“Throth, Dinny, I b’lieve you’re right, avick; and——”
“Vick me no longer, father—that’s another thing I forgot. It’s full time that I should be sirred; and if my own relations won’t call me Sir instead of Dinny, it’s hardly to be expected that strangers will do it. I wish to goodness you had never stigmatized me wid so vulgar an epithet as Dinny. The proper word is Dionysius; and, in future, I’ll expect to be called Misther Dionysius.”
“Sure, I or your mother needn’t be sirrin’ you, Dinny?”
“I haven’t made up my mind as to whether I’ll demand that proof of my respectability from you and my mother, or not; but on this I’m immovable, that instead of Dinny, you must, as I said, designate me Dionysius.”
“Well, well, avourneen, I suppose only it’s right you wouldn’t be axin’ us; but I’m sure your poor mother will never be able to get her tongue about Dionnisis, it’s so long and larned a word.”
“It is a larned word, no doubt; but she must persevere until she’s able to masther it. I wouldn’t for three tenpennies that the priest would hear one of you call me Dinny; it would degradate me very much in his estimation. At all events, if my mother cannot manage the orthography of Dionysius, let it be Denis, or anything but that signature of vulgarity, Dinny. Now, father, you won’t neglect to revale what I’ve ordered to the family?”

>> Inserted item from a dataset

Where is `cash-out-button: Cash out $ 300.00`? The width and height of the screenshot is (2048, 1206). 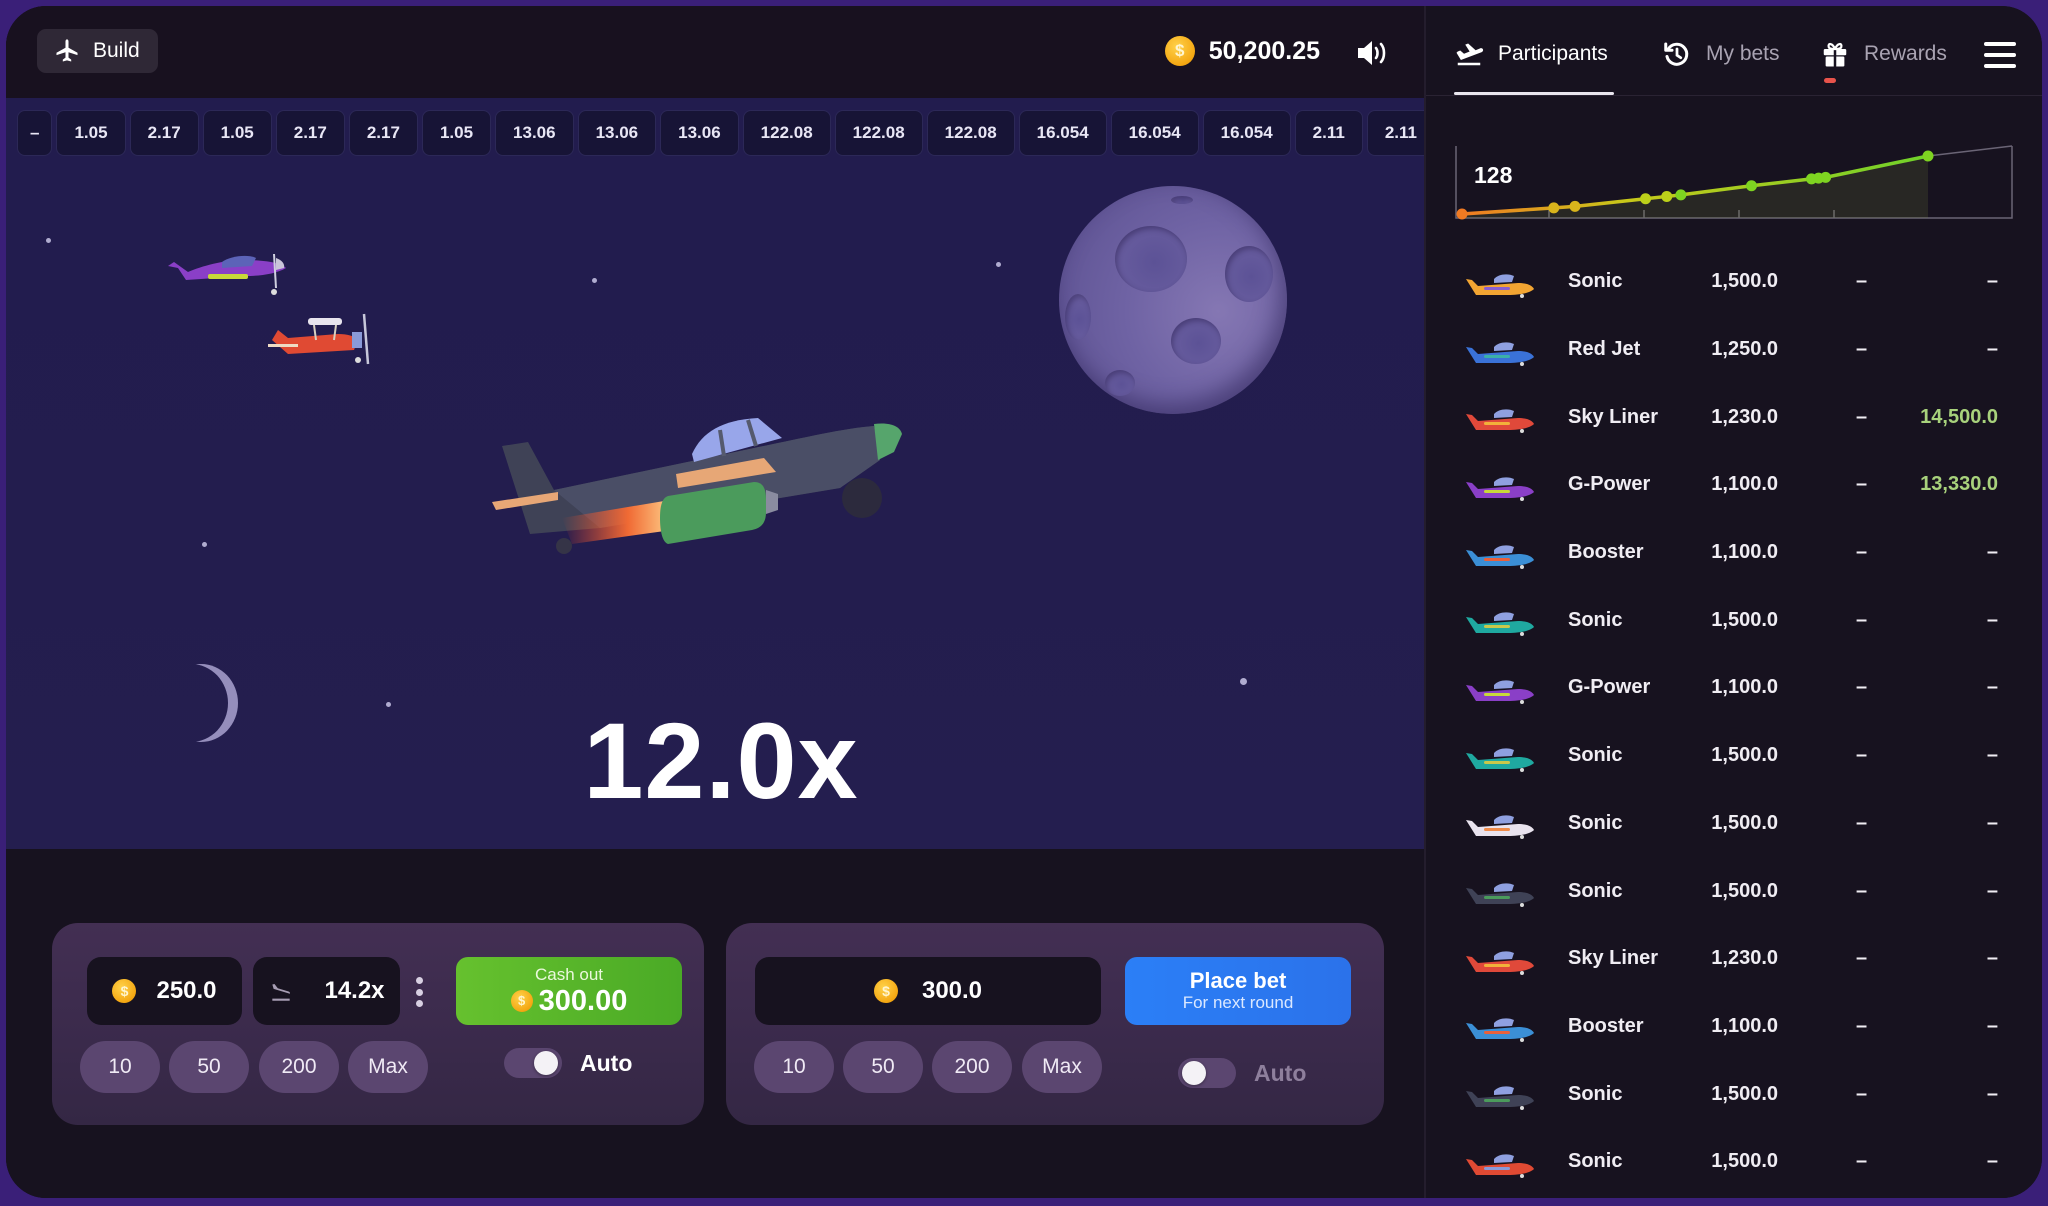 cash-out-button: Cash out $ 300.00 is located at coordinates (569, 991).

“No, indeed, I will not, avick—I mane—Dionnisis, avourneen—I’ll tell them everything as you ordhered; but as to Dionnisis, I’m cock sure that poor Mave will never be able to get her ould tongue about so newfangled a piece of larnin’ as that is. Well, well, this knowledge bates the world!”
When the horse was saddled, and Dionysius on his way with all due pomp to the Station, old Denis broke the matter to his wife.
“Mave, achora,” said,he, “I have sthrange news to tell you: sure Dionnisis is goin’ to make himself a gintleman.”